Sadece bu seçim hissiyatı bile Far Cry 4’ü bana nazaran oldukça başarılı bir oyun yapmaya yetiyor. Anton Castillo’yu canlandıran Giancarlo Esposito olmasına karşın Pagan Min çok daha kaliteli bir diktatör hissi veriyordu. Kryat üzere bir ülkede yaşamasına karşın giysisine, hayata bakışına ve caniliğine bakınca Pagan Min’e karşı kuvvetli nefret ya da empati hisleri beslememek mümkün değildi. Oyun manasında BÜSBÜTÜN Far Cry 3’ü kopyalayıp yalnızca bir helikopter eklemesi bize bir bildiri veriyormuş. Çünkü Far Cry 3’ten sonra değişen neredeyse hiçbir şey olmadı…

Far Cry

Her şeyin başladığı noktaya 2004 yılına geri dönelim. Pentium 4 işlemcili gözümün ışığı bilgisayarım o periyoda kadar çıkan oyunlarda canavar üzere performans veriyor. Bu durumdan ziyadesiyle memnunum. Derken Far Cry isimli bir oyun karşıma çıkıyor ve öbür bir tecrübe vaat ediyor. Far Cry 2 lineer oyunlardan başımı kaldırıp nefes almama yol açmıştı, evet. Lakin bu özgürlük tohumlarını ciğerime yerleştiren oyun muhakkak Far Cry’ın birinci oyunuydu. Crysis’in çok uzağında daha Cevat Yerli kim bilmeden, Crytek ne haberim olmadan Pentium 4’ümü yormayı başaran birinci oyun Far Cry olmuştu!

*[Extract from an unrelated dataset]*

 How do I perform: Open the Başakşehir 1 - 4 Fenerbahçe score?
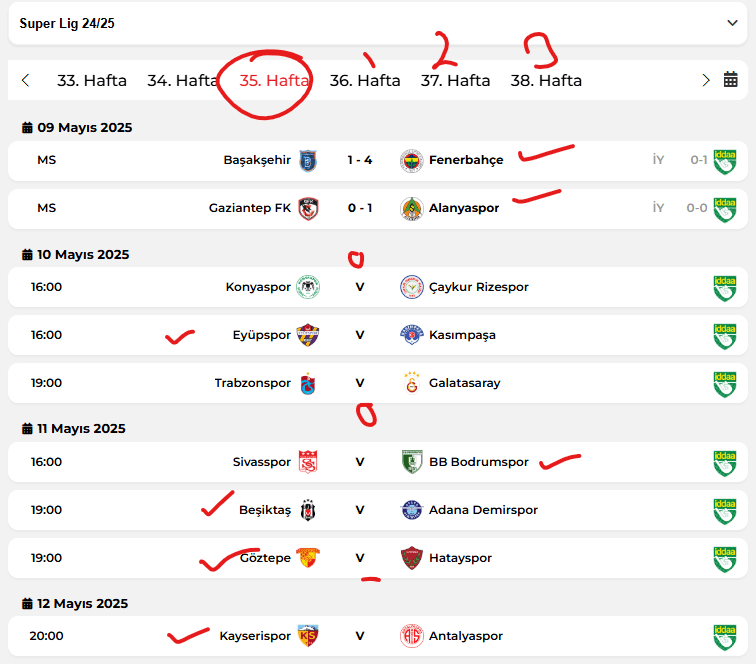click(360, 160)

Far Cry 2’nin tersine birinci oyun çok daha lineer bir yapıya sahipti. Yani o devir benim için konfor alanımı riske sokan çok büyük kaybolma meseleleri yoktu. Şüphesiz oyunun açık dünyasıyla “aa haritanın dışına çıkabiliyoruz” dedirten yerleri vardı lakin misyondan vazifeye gittiğimiz yerler benzeri devirlerde çıkmış birçok FPS üzere kapalı alanlarda ve başı sonu muhakkak bölgelerde geçiyordu. FPS düşmesi ne demek bilmediğimden “bilgisayarım kasıyor” cümlesini bana birinci defa kurdurduğu için de Far Cry’a bir garezim vardı. Lakin yıllar sonra tıpkı Cevat Yerli ve takımı Crysis’i çıkartıp birebir cümleyi milyonlarca beşere söylettiği için ödeşmiş sayılabiliriz. Yeniden de şu çağdaş periyotta Jack Carver’ın yer aldığı yeni bir Far Cry oyunu görmeyi ve tekrar bilgisayarı kastırıp, kastırmayacağını test etmeyi çok istiyorum.

Far Cry 5

Father. Joseph Seed. Joseph “The Father” Seed. En favori berbat adamım Vladimir Lem dahil olmak üzere hiçbir oyun düşmanından bu türlü etkilenmemiştim. Ruh hastası, cemaat başkanı, insanları uyuşturucuyla uyutan Haşhaşi önderi Hasan Sabbahvari bir meczup. Lakin onun bu deliliğinin ardında yatan çok fazla sebep var. Oyunda bir noktaya kadar daima Father ve müritlerinden nefret ederek ilerliyorsunuz. Kendinden nefret ettirmeyi ve tiksindirmeyi de çok âlâ başarıyor. Lakin şayet Far Cry oyunlarının biraz dışına çıkıp sahiden senaryoya merak salarsanız. Oyunun art planı size o denli şeyler anlatıyor ki Father’ın büyük planı başınızda şekillenmeye başlıyor.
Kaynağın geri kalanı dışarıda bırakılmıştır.